Asesores y Gestores Financieros, filiale d’EFG International, recrute trois seniors, rapporte Fund People. Il s’agit de Pablo Nuñez (ex Merrill Lynch Private Banking), de Javier Irondo, directeur d’une agence de Popular Banca Privada, et de Rubén Ayuso (AllfundsBank) qui rejoint le département gestion d’actifs.
La crise a occasionné de fortes douleurs au portefeuille de certaines grandes fortunes espagnoles, et l’effondrement de l’immobilier a plombé certains family offices, dont au moins quatre se sont vus obligés de solliciter le concours de créanciers pour faire face à la pénurie de liquidités, rapporte Cinco Días.

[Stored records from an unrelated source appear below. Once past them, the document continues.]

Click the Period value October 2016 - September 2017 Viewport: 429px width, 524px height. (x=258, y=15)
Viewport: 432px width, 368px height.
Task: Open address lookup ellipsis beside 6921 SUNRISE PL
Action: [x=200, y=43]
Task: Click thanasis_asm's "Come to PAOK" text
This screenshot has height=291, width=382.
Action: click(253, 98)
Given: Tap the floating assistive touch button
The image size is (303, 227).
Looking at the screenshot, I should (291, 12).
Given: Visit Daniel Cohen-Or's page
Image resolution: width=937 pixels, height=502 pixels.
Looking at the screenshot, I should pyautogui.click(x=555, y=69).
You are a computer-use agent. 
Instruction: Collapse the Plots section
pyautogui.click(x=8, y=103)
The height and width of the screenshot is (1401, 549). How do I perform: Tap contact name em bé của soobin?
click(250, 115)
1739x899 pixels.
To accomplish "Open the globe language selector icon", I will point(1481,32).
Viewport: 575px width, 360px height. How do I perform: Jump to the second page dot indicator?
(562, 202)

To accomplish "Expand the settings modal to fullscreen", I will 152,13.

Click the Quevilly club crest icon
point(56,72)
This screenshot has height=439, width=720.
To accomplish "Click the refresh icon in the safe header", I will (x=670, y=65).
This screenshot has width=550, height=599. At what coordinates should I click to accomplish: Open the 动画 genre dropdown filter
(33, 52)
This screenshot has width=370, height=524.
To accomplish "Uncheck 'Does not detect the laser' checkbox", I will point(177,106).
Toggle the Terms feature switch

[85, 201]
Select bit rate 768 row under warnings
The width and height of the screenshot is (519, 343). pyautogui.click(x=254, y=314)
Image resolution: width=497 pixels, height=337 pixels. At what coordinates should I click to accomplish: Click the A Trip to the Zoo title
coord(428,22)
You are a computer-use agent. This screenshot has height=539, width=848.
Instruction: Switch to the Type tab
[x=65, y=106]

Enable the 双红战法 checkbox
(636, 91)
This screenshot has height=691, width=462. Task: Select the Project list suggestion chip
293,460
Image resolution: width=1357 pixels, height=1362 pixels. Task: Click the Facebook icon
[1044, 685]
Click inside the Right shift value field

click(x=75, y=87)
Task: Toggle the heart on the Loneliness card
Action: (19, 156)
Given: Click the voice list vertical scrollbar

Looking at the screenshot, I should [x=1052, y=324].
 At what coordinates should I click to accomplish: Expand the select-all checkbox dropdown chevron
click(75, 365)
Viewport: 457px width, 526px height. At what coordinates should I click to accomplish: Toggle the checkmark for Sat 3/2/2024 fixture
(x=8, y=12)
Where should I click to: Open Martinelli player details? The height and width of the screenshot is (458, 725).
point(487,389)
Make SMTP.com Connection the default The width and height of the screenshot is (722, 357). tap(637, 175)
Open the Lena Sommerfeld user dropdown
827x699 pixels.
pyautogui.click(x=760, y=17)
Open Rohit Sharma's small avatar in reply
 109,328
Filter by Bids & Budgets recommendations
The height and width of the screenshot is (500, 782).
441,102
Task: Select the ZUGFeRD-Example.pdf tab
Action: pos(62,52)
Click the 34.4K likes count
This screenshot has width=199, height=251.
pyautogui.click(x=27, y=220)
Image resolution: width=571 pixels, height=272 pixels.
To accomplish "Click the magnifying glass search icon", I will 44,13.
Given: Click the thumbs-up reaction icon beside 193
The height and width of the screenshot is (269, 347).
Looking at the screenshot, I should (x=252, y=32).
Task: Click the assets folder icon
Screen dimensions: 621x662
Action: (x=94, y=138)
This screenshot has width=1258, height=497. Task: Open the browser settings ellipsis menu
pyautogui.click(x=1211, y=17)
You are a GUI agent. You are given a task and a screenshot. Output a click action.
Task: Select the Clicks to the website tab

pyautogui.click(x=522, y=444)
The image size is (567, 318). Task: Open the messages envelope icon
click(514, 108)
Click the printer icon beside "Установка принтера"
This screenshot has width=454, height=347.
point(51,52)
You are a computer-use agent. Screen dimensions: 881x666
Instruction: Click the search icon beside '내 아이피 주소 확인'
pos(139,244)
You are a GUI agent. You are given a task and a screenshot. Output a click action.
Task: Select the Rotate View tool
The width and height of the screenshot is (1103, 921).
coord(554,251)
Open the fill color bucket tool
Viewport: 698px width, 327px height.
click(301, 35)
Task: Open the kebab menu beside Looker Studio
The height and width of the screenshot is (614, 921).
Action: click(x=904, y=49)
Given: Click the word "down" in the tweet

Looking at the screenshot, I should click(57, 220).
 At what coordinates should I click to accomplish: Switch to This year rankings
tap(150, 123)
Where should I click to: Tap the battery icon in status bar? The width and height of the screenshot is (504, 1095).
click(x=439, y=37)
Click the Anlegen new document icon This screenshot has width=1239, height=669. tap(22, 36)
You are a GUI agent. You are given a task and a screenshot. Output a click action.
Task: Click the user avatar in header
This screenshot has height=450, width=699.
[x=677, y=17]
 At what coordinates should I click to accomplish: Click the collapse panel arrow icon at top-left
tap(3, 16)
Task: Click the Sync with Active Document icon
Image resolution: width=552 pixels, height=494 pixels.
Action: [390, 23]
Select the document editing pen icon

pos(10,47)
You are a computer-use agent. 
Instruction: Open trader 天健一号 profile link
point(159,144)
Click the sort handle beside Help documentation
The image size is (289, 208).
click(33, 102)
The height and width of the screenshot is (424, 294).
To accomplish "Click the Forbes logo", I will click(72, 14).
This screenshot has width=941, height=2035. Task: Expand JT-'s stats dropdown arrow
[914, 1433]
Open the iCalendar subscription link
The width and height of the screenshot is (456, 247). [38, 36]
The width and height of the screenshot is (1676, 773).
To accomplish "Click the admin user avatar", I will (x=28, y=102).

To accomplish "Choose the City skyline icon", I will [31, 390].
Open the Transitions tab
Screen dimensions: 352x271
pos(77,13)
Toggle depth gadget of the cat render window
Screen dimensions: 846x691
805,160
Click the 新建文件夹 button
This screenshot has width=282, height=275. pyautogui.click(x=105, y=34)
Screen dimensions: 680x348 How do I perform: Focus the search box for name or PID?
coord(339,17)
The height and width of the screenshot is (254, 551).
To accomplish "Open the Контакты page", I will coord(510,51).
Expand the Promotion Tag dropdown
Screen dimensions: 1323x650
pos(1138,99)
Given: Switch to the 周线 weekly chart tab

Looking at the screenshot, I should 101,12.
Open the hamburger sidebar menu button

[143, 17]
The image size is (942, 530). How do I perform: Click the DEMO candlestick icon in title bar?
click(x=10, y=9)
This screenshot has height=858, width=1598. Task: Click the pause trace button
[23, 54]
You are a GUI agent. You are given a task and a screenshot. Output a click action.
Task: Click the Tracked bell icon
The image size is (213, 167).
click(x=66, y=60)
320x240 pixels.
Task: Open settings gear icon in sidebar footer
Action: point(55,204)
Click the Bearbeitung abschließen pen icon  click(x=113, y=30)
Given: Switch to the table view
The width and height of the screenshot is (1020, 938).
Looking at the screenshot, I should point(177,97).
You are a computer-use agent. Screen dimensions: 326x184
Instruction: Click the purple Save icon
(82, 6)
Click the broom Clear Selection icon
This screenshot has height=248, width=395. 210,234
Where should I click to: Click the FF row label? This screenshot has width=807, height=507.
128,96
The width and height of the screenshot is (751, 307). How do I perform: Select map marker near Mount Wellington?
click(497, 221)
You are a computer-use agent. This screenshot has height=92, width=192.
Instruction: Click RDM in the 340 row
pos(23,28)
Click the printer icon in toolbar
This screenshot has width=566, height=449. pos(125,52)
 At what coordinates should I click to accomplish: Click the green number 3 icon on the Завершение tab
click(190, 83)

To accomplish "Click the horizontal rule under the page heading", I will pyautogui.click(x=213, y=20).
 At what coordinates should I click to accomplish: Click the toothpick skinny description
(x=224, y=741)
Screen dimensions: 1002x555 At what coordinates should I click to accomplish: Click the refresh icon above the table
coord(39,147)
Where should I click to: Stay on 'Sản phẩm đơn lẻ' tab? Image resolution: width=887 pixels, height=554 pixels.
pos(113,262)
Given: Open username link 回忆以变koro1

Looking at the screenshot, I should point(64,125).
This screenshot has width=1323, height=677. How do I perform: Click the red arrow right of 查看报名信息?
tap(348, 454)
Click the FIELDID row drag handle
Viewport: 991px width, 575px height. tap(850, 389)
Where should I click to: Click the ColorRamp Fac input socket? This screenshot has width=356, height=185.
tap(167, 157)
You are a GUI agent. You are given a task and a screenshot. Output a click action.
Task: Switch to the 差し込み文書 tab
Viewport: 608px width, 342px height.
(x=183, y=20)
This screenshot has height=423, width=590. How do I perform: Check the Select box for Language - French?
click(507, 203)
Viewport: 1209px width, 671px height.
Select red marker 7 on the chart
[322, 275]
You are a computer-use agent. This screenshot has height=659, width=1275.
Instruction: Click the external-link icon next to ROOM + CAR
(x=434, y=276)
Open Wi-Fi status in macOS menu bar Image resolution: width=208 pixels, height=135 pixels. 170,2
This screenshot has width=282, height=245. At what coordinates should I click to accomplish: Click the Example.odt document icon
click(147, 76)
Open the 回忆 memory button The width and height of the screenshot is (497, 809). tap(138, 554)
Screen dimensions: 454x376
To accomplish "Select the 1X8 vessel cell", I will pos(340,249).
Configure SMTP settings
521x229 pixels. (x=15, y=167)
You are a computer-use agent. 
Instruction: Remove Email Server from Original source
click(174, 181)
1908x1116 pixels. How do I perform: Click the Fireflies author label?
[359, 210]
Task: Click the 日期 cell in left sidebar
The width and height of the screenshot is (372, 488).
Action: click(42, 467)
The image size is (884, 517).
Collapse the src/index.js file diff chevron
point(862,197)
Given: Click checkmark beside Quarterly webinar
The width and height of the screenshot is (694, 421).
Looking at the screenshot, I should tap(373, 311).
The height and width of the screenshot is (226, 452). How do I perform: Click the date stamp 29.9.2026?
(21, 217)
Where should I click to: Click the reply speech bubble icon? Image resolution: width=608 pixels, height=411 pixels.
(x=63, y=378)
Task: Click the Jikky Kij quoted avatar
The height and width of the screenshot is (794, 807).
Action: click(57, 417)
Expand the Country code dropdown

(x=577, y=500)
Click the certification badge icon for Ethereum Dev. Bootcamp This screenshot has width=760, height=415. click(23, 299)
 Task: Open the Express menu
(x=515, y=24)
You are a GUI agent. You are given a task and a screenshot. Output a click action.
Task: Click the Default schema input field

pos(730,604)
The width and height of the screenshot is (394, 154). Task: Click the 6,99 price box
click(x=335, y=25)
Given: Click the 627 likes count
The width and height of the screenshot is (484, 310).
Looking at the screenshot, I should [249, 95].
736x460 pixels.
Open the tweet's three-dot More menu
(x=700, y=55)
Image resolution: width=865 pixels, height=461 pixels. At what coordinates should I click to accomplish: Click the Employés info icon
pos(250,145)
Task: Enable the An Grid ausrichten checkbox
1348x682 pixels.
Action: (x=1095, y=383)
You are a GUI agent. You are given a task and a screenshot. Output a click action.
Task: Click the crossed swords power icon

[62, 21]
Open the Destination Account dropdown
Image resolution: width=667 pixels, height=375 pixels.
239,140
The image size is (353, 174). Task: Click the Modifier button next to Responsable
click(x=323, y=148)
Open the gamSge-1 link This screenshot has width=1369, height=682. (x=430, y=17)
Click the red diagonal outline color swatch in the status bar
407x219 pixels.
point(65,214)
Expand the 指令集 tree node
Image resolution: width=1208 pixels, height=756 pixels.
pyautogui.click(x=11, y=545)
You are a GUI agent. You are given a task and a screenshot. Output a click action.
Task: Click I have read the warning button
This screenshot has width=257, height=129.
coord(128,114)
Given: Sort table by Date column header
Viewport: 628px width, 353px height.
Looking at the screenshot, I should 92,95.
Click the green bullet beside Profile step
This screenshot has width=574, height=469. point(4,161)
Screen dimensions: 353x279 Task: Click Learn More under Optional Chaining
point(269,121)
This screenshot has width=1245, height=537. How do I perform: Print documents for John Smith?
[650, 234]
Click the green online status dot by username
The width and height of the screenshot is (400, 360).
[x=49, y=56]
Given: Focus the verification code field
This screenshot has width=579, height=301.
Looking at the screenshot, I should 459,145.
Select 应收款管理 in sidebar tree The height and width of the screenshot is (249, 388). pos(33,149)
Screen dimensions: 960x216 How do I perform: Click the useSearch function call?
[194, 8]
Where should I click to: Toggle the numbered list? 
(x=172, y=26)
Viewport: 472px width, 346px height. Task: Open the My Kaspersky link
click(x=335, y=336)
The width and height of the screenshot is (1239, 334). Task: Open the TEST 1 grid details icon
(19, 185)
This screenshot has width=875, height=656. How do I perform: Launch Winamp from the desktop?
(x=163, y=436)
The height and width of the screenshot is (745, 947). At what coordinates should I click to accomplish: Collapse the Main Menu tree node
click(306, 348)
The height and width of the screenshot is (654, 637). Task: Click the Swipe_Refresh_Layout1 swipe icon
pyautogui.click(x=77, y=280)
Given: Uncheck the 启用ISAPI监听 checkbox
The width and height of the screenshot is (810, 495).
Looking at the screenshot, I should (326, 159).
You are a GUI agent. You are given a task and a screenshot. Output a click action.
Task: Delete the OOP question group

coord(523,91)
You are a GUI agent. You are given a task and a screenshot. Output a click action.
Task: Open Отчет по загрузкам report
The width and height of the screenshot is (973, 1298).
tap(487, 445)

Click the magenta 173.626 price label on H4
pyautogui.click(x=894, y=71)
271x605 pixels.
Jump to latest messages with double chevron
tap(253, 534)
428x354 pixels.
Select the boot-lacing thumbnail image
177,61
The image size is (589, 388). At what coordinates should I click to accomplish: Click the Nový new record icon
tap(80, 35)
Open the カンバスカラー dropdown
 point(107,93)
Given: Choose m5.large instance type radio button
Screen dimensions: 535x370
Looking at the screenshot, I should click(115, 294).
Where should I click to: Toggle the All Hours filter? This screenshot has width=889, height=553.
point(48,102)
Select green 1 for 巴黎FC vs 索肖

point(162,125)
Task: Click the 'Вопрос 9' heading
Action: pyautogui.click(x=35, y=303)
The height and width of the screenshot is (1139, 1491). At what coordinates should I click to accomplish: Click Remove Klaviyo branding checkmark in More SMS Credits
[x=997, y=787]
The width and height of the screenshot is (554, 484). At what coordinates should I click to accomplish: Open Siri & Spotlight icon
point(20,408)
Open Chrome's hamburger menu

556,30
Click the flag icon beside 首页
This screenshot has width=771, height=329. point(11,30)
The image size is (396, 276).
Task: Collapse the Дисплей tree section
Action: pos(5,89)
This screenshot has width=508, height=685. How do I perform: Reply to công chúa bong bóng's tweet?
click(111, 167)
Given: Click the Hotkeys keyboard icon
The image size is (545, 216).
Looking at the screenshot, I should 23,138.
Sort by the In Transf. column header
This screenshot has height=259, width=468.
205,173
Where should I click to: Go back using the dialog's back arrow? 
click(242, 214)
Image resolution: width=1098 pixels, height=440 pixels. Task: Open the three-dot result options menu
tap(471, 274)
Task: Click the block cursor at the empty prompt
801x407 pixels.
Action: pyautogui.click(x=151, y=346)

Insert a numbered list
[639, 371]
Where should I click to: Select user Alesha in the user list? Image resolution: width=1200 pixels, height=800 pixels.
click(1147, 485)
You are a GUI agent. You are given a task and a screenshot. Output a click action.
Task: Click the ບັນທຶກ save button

A l’association EAFI des conseillers financiers, on souligne que cette situation de faillite technique de certaines grandes fortunes est liée à un effet de levier trop fort et à des investissements opérés sans contrôle du risque.
La CNMV a enregistré le Credit Suisse Solutions (Lux) Prima Multi-Strategy pour l’Espagne. Il s’agit d’un fonds de fonds alternatifs coordonné multistratégies qui réplique un produit non-conforme à la directive OPCVM III. L’encours de ce produit lancé en juillet se situe à 121 millions d’euros.